Isso está se manifestando em mim de verdade ou eu sou apenas folhagem ornamental? Cada um de nós precisa se examinar e verificar no seu coração se a palavra de Cristo tem produzido uma verdadeira mudança; se a nossa forma de pensar tem sido alterada dia após dia, num confronto corajoso com o evangelho. Caso contrário, todos corremos o risco de, a qualquer momento, sofrermos o corte repentino da morte.
O Senhor nos ajude! Então, também nós podemos louvar o quanto ele é bom, compassivo, clemente, o quanto ele perdoa, o quanto ele cura.
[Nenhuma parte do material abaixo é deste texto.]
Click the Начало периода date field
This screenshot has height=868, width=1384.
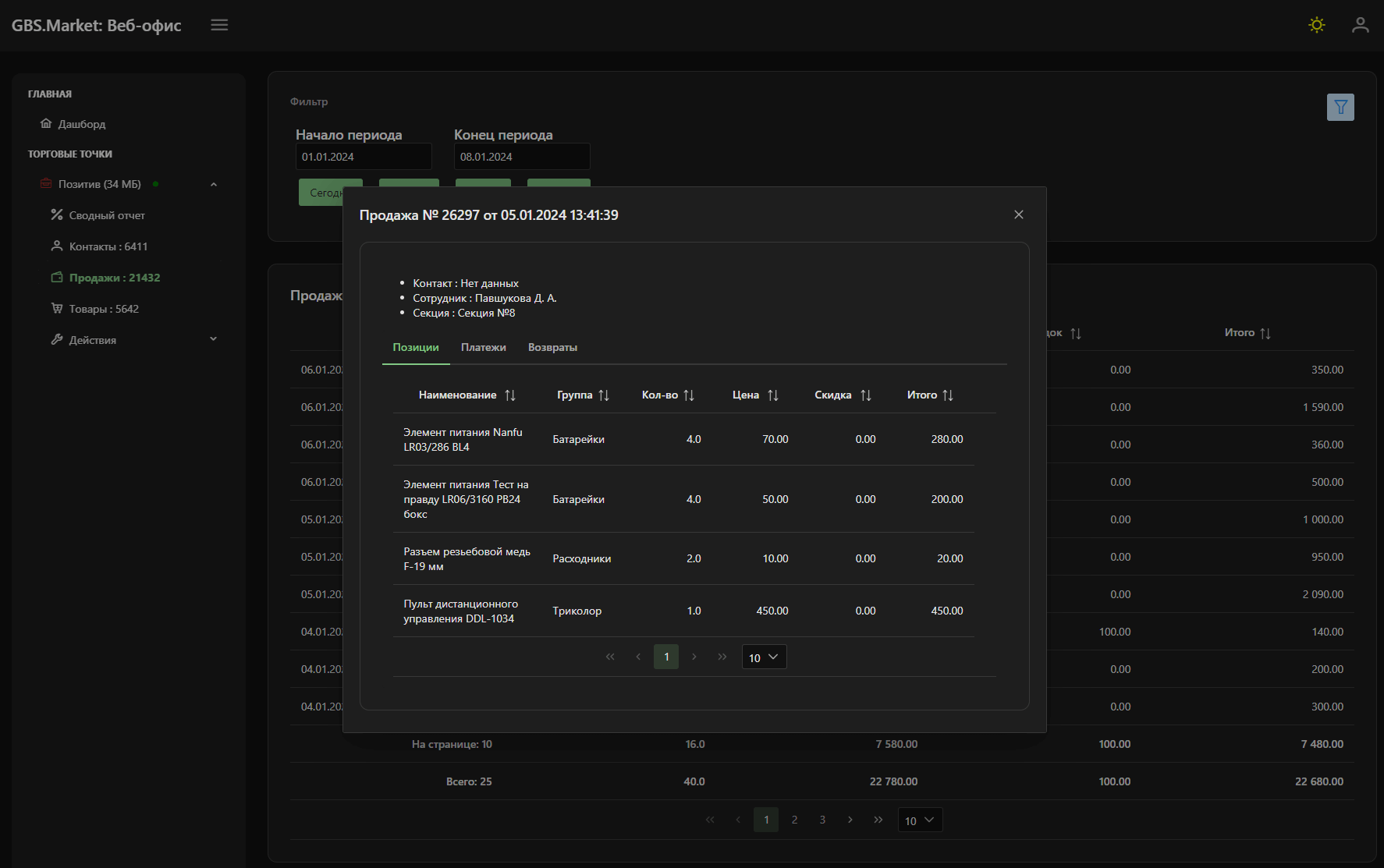(363, 157)
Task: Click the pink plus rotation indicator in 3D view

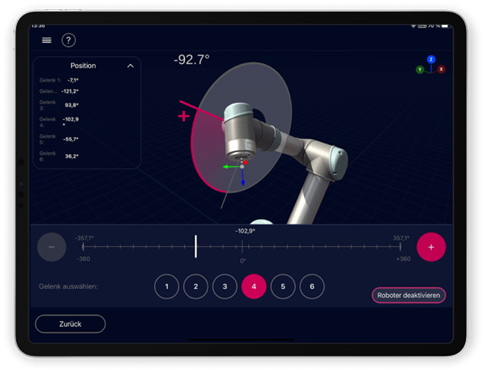Action: click(184, 116)
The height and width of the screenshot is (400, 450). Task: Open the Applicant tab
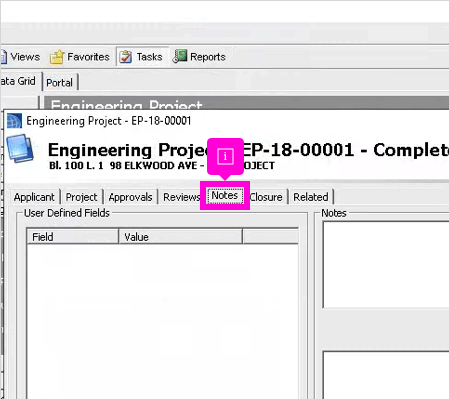[x=34, y=197]
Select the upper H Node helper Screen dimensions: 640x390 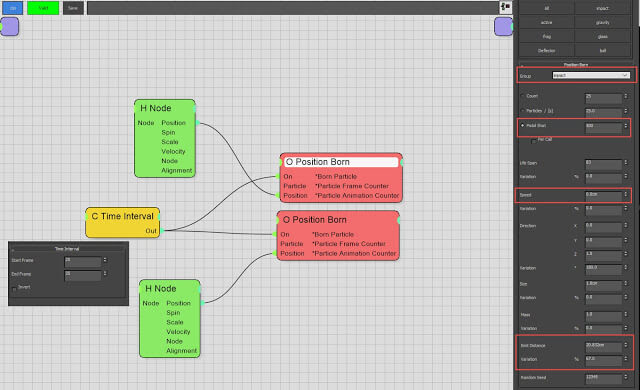click(x=165, y=138)
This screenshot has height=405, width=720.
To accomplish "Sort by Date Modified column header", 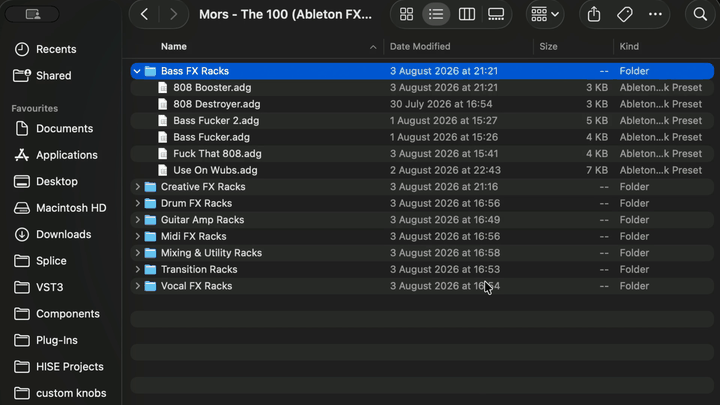I will point(420,46).
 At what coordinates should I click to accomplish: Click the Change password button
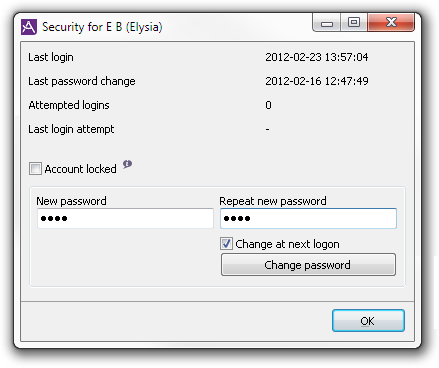coord(308,265)
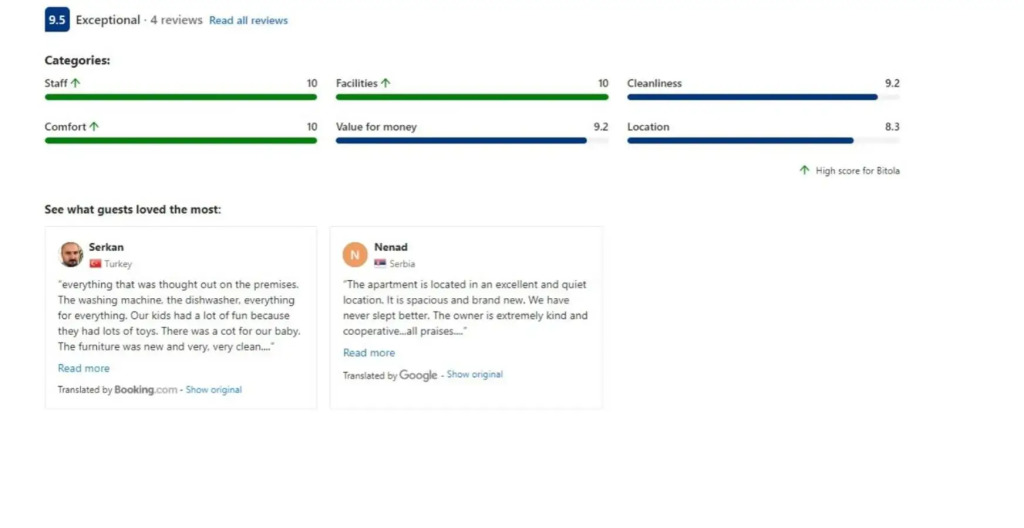Click green arrow next to Comfort

point(95,127)
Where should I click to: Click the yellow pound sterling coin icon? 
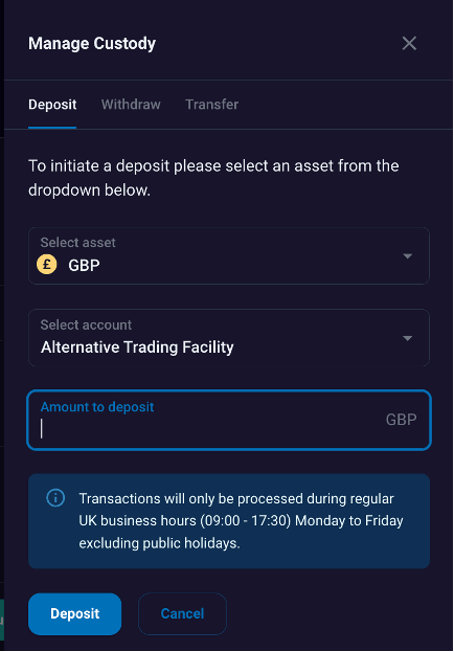[x=47, y=264]
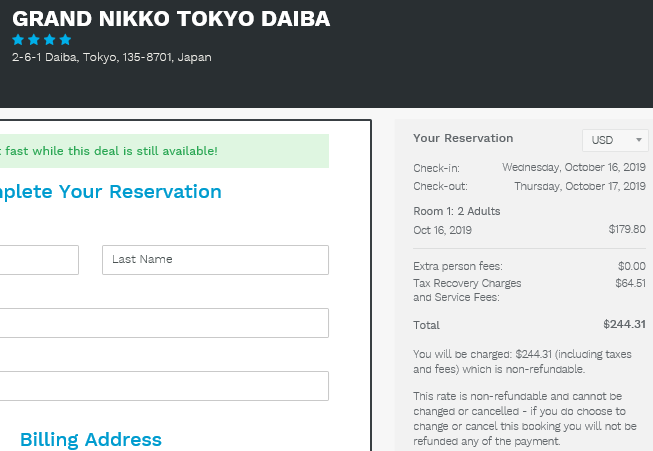Focus the Last Name input field
653x451 pixels.
pyautogui.click(x=215, y=260)
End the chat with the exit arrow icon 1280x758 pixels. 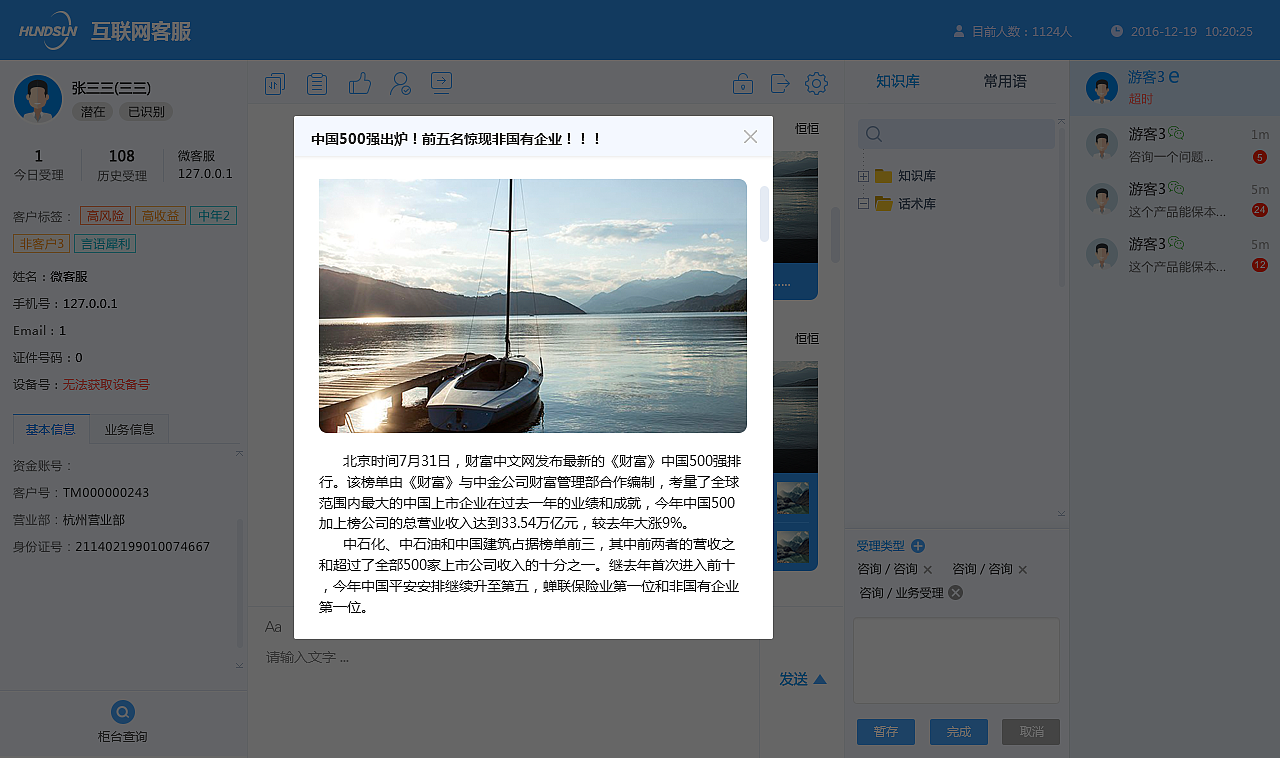441,84
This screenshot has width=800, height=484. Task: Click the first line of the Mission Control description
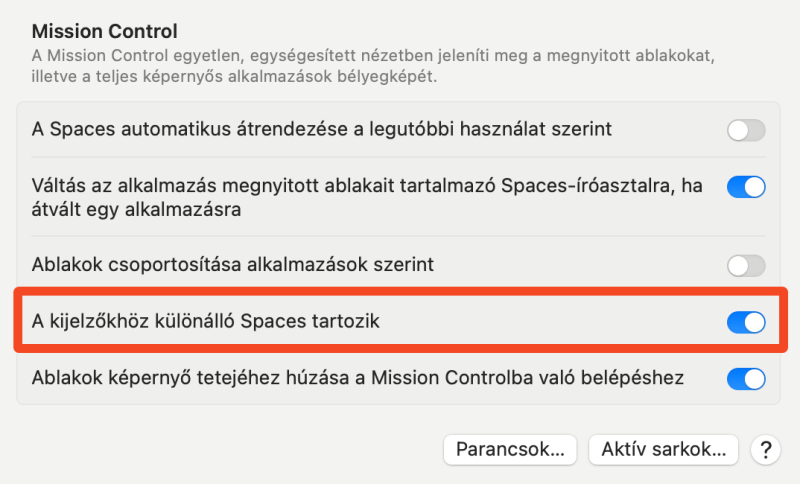(373, 55)
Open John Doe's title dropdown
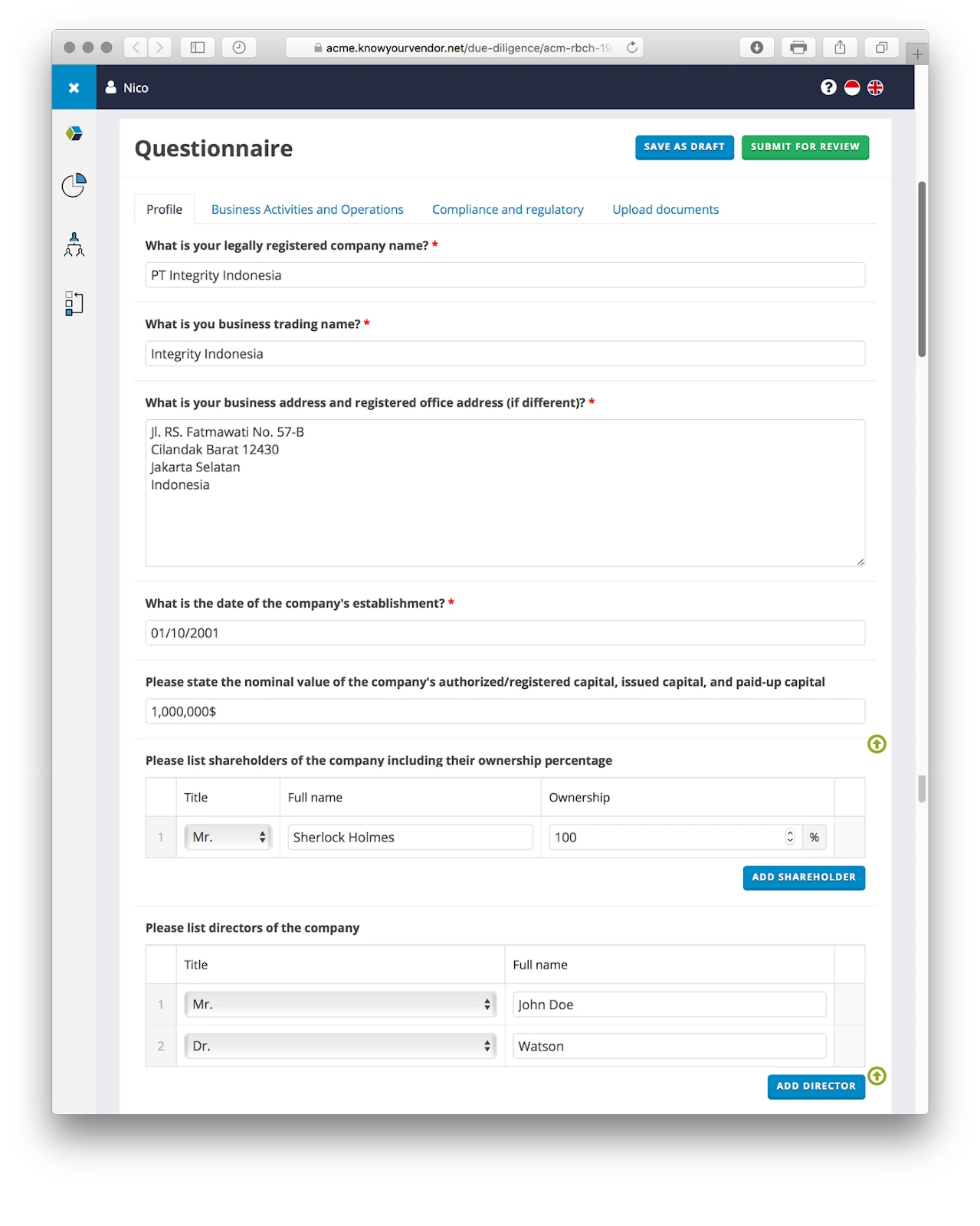Viewport: 980px width, 1226px height. pyautogui.click(x=339, y=1004)
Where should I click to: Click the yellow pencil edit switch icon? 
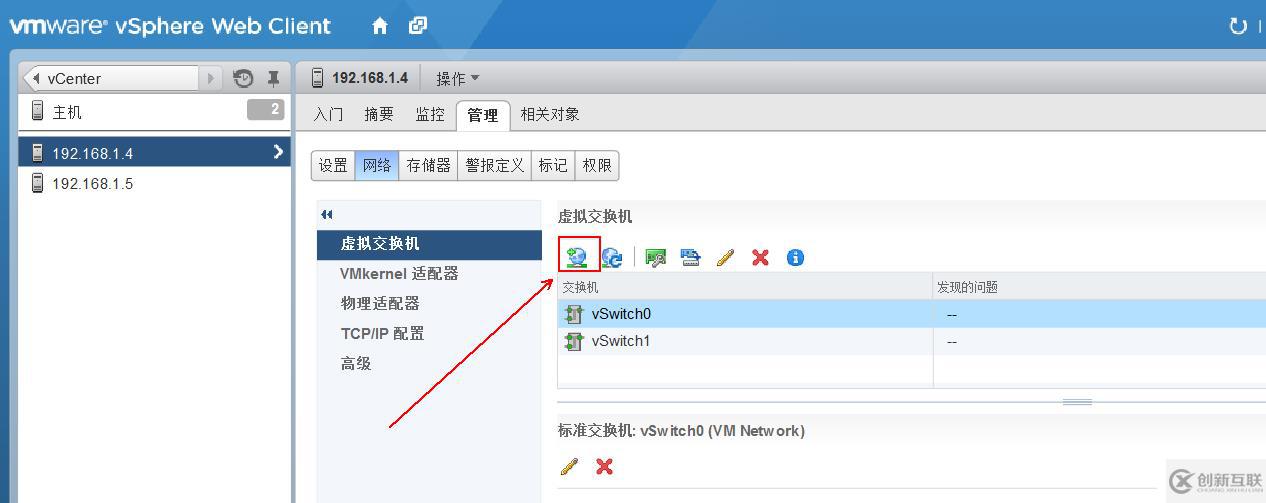[725, 257]
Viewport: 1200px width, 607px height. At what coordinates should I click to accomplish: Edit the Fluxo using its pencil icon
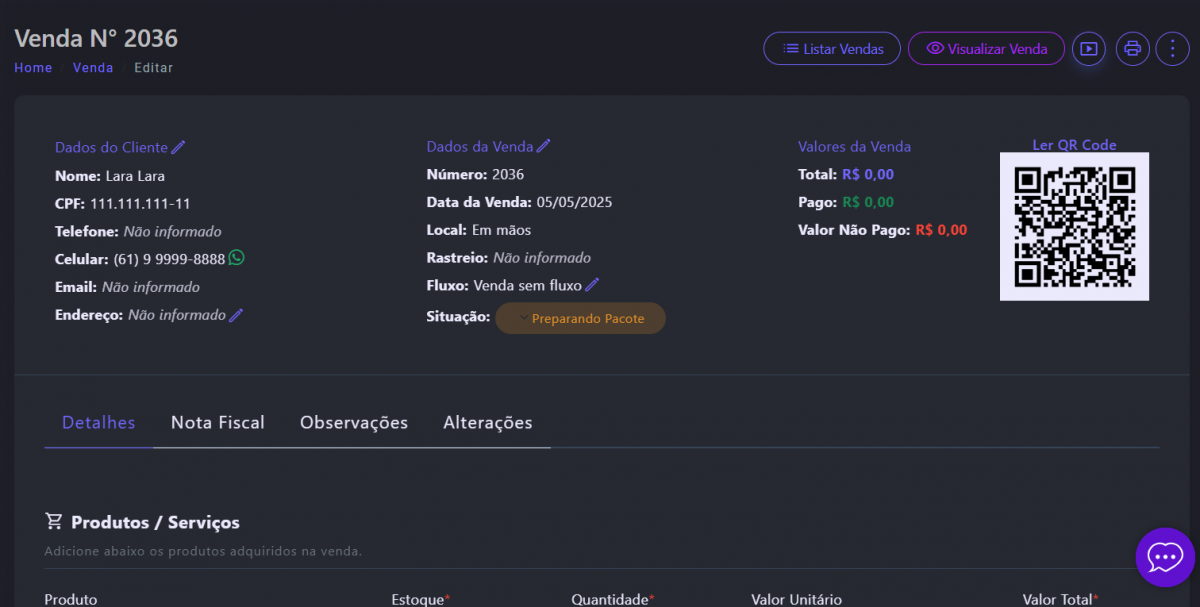(592, 285)

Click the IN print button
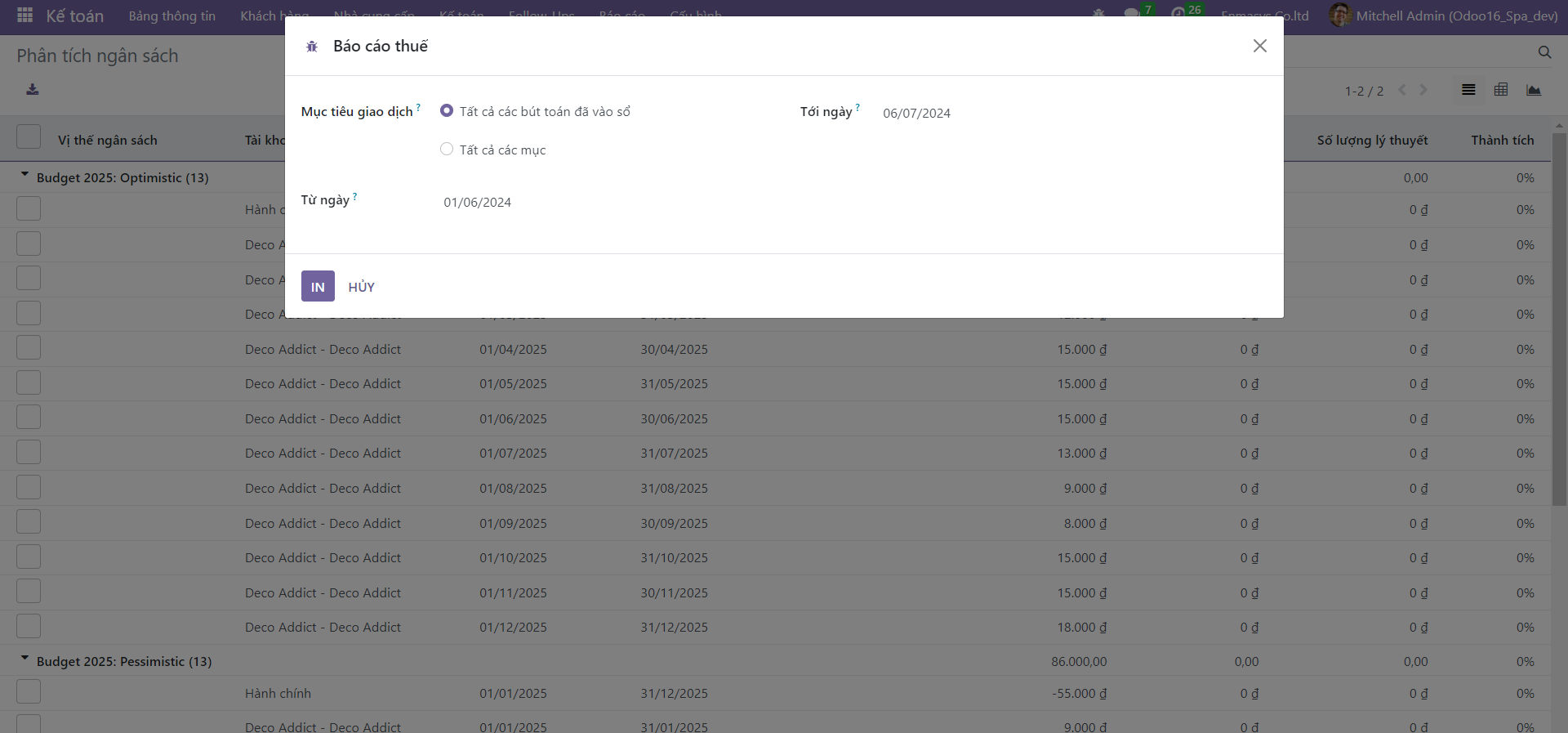(x=318, y=287)
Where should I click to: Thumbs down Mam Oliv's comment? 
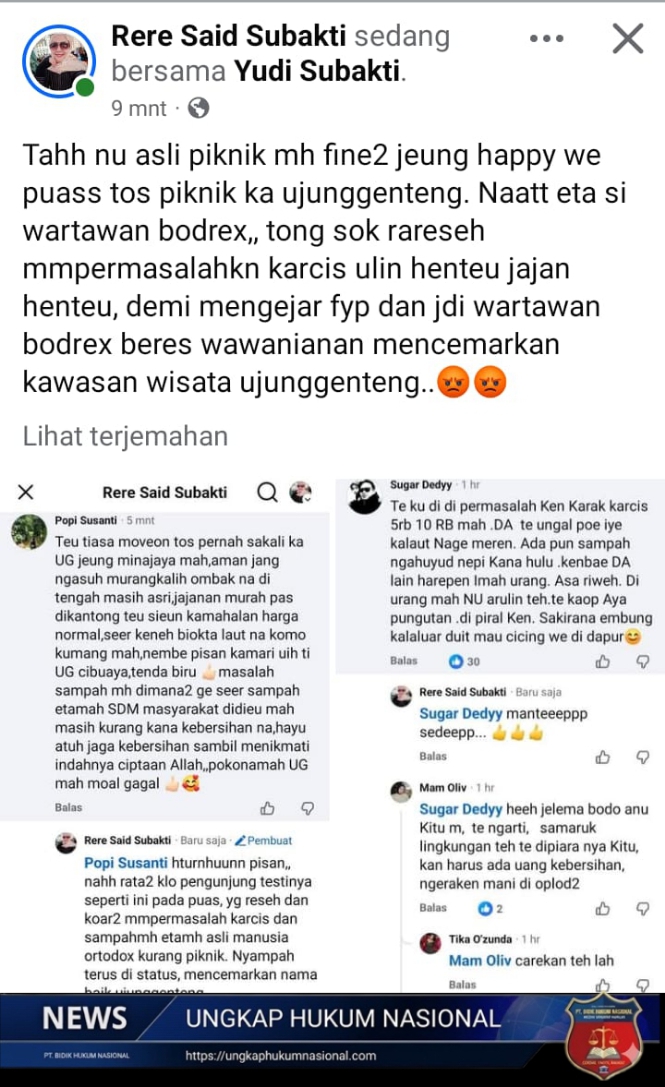pyautogui.click(x=643, y=908)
Deus tem paciência conosco, mas o tempo da paciência acaba.
Acaba no exato dia em que ele nos chama à sua presença e diz: "Agora eu quero os frutos, agora eu quero ver o quanto essa vinha produziu. " Que Deus tenha misericórdia de nós e nos faça, ao longo desta quaresma, provar a graça de uma verdadeira conversão, de uma verdadeira transformação do nosso interior.